ICT enables productivity for all kinds of efforts. It is enabling technology and infrastructure. How do you measure the impact of transportation on trade? ICT is fundamentally strategic.

  • "Information and communication technologies (ICT) has proven to be a key enabler of socioeconomic progress and development, enhancing productivity and therefore economic growth, reducing poverty and improving living standards in many ways. ICT is increasingly revolutionizing production processes, access to markets, and information sources together with social interactions. ICT also has an impact on government efficiency, fostering transparency and better communication and services with and to citizens."

  • "The Information Society will affect most aspects of our lives, so European policies range from the regulation of entire industrial sectors to the protection of each individual's privacy. "

    • 2001-2011, over 565,000 IT-related jobs (in all industries) were created in the United States, an increase of 22.2 percent. IT jobs grew more than 95 times faster than employment as a whole, which grew by only 0.2 percent.

    • In 2011, IT workers earned $78,584 a year, 74 percent more than the average worker ($45,230).

    • Even during the Great Recession and its aftermath, when overall jobs were declining, IT jobs grew. May 2007 - May 2011, IT jobs grew by 6.8 percent, contributing $37 billion to an economy that was otherwise stagnant.

    • Increased investments in IT actually lead to more, not less job creation. U.S. corporations that invested more in IT expanded their workforces by 14 percent between 2006 and 2010, while the average increase of Fortune 500 firms that invested less in IT increased employment just 6 percent.

    • IT was responsible for 75 percent of U.S. productivity growth from 1995 to 2002, and 44 percent from 2000 to 2006.

    • The Internet alone accounted for 21 percent of the GDP growth from 2006 to 2011 across 13 leading economies—Brazil, Canada, China, France, Germany, India, Italy, Japan, Korea, Russia, Sweden, the UK, and the US.

    • IT workers contribute 3 to 5 times more to productivity than non-IT workers.

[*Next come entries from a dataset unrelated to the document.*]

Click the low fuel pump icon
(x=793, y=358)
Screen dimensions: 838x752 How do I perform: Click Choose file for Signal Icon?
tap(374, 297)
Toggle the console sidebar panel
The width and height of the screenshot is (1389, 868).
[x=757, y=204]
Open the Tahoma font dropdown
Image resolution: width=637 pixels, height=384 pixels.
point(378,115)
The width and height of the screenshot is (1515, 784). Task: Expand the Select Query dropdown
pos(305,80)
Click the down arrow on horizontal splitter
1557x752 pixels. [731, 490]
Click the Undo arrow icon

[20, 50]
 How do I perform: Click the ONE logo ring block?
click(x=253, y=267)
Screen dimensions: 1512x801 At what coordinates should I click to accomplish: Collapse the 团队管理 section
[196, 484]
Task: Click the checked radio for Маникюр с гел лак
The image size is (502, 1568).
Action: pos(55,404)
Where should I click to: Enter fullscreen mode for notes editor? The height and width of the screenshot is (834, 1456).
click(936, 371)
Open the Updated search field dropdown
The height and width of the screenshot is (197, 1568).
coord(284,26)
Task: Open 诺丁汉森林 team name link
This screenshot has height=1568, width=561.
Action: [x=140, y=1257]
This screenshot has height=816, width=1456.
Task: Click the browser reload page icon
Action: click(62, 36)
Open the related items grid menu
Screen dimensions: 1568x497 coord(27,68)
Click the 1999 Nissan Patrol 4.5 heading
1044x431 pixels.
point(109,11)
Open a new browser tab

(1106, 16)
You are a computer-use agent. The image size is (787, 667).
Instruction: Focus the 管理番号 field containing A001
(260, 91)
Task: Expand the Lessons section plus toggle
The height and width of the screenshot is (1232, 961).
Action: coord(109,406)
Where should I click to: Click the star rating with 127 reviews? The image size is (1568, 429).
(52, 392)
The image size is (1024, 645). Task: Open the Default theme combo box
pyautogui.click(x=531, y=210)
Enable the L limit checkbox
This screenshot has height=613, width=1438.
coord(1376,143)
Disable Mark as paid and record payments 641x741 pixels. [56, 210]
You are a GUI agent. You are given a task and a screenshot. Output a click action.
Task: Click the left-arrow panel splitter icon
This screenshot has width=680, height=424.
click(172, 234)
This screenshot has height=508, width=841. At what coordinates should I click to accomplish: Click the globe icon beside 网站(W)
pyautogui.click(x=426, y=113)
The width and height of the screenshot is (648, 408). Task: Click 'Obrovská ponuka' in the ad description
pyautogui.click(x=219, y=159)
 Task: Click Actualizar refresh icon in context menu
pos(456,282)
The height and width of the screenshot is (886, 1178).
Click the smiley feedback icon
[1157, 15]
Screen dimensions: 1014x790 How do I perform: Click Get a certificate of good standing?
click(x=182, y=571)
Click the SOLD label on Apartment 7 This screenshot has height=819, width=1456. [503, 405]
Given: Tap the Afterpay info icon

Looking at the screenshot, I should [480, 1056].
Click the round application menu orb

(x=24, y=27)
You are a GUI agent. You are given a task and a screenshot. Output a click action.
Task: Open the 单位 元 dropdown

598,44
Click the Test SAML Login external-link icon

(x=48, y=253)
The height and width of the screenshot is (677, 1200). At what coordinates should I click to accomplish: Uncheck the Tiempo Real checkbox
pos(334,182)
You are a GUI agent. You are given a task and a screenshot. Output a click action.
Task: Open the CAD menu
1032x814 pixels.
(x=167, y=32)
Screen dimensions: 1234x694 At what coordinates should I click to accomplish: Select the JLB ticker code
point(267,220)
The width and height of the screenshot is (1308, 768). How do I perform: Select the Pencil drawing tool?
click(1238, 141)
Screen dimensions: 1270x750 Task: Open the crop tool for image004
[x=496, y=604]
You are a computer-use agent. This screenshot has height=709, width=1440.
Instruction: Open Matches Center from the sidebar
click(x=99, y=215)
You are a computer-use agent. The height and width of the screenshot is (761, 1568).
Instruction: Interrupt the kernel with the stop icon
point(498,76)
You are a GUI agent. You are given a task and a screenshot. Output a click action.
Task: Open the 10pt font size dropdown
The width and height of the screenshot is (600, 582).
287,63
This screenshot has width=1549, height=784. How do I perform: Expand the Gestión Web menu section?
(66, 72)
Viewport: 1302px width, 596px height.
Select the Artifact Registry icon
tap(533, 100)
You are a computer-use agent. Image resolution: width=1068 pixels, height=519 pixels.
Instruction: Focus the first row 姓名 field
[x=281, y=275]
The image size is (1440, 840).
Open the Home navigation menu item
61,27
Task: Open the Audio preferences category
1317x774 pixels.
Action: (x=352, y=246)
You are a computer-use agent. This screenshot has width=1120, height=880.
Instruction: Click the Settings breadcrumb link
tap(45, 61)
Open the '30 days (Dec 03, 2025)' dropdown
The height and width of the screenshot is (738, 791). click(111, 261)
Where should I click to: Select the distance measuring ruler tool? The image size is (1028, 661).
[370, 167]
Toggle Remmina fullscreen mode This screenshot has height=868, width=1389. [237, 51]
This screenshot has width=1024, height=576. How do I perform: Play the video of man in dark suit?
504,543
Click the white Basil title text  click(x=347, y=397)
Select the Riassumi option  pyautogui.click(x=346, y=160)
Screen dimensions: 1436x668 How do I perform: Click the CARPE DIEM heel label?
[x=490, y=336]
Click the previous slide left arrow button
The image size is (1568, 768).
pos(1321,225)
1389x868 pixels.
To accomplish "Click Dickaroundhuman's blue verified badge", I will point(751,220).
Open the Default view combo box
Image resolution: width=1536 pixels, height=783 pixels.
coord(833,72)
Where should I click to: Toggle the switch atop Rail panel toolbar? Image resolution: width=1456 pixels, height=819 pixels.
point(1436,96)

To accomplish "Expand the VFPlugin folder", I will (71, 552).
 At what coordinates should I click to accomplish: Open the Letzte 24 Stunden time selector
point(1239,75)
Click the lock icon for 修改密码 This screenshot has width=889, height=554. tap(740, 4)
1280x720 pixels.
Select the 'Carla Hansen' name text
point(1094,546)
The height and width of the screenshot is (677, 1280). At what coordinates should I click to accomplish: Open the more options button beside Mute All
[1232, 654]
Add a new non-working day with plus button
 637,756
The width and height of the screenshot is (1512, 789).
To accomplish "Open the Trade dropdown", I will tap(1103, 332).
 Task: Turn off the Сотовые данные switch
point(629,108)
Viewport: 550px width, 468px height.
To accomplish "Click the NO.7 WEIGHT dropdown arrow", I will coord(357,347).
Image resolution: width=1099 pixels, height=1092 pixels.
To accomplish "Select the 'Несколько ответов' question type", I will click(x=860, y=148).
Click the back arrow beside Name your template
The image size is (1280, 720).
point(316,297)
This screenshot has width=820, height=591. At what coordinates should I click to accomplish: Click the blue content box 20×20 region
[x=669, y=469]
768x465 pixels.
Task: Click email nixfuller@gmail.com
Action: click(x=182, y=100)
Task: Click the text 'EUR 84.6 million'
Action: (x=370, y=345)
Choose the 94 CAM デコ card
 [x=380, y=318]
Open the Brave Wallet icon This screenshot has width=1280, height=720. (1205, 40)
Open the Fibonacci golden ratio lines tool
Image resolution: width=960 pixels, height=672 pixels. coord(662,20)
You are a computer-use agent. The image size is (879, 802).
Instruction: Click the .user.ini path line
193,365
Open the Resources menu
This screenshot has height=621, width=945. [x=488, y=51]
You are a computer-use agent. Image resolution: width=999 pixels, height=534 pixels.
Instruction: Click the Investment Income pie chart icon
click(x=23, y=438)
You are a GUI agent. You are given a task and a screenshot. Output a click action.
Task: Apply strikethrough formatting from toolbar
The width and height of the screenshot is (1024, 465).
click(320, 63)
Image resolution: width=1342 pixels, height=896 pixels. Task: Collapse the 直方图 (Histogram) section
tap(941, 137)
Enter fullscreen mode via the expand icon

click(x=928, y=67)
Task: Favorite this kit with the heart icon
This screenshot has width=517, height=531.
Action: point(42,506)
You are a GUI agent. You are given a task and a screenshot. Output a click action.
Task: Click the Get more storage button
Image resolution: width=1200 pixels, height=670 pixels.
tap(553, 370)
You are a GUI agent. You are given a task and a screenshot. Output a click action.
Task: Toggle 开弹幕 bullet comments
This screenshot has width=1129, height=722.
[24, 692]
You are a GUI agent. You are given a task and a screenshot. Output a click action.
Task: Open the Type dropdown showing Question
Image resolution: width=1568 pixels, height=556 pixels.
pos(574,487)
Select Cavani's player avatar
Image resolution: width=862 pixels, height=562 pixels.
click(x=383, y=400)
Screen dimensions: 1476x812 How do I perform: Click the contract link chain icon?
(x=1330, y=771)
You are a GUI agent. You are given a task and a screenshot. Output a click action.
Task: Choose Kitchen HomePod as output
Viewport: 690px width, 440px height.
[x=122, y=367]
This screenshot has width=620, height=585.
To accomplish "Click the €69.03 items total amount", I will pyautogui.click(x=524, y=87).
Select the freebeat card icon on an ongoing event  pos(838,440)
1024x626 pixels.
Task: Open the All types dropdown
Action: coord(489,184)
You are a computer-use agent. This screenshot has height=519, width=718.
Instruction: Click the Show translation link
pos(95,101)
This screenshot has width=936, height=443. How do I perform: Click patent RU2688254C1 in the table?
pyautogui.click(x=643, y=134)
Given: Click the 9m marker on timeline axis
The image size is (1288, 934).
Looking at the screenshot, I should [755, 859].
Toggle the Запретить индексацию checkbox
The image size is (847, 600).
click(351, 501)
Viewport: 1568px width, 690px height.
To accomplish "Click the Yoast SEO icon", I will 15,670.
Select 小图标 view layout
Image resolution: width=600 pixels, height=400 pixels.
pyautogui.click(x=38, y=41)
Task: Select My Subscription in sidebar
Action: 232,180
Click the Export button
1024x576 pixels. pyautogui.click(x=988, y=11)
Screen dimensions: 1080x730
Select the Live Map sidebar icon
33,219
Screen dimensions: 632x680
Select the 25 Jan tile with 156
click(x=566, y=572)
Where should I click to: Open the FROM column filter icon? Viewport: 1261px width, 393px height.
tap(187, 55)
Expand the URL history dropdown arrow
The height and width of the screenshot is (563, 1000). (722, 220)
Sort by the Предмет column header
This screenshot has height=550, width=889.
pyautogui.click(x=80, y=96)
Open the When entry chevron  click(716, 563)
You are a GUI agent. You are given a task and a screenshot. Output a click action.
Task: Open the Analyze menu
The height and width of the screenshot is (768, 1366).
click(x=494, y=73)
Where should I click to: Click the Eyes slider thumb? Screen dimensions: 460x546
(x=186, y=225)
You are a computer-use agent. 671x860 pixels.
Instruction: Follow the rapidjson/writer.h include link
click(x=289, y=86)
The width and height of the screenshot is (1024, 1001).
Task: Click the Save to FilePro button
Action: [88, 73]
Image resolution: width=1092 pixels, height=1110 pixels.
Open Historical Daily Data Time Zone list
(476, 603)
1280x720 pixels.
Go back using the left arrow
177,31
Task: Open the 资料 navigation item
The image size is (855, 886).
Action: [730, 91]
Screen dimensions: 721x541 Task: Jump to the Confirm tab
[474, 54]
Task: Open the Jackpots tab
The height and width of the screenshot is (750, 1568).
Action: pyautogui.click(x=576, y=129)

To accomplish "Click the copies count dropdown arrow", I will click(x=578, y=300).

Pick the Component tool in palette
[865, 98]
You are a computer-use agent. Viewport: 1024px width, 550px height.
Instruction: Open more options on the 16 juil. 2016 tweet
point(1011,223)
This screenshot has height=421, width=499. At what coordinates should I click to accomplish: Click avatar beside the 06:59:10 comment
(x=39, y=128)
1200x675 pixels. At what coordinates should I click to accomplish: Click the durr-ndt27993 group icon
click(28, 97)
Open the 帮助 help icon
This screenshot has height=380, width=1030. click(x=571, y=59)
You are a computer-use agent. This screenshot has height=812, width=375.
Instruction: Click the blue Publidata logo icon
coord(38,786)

    • In the 2011 Inc. 5000 rankings of the 5,000 fastest growing companies in the US, almost 1/4 (1,140) were in the IT industry, with a 3-year average growth rate of 302% and revenues totaling nearly $54 billion.

    • In 2012 there were 466K US jobs related to mobile apps, up from 0 in ‘07. The mobile app economy generated almost $20 billion in revenue in 2011.

    • In 2012, over 88 percent of the 500 most popular mobile apps were developed by small businesses, most with fewer than 10 employees.

    • In 2010, nearly 50% of OECD Internet users were active social network users.

    • Almost 50 percent of Internet users in OECD countries use the Internet for formalized education activities.

    • In 2011, IT products comprised 31 percent of U.S. advanced technology product exports and about 9 percent of all U.S. goods exports.

    • In 2008, 54 percent of patents granted by the U.S. Patent and Trademark Office were IT-related.

    • In the European Union, the United States and Japan, the IT sector is by far the largest R&D investing sector. The IT industry accounts for 25 percent of all business expenditure on R&D in the European Union.

In the information and knowledge economies of the 21st century, we all increasingly depend on information and communications technologies - and the increased connectivity and productivity they enable. Strategically, we need modern ICT infrastructure and a large, highly skilled ICT workforce in modern economies.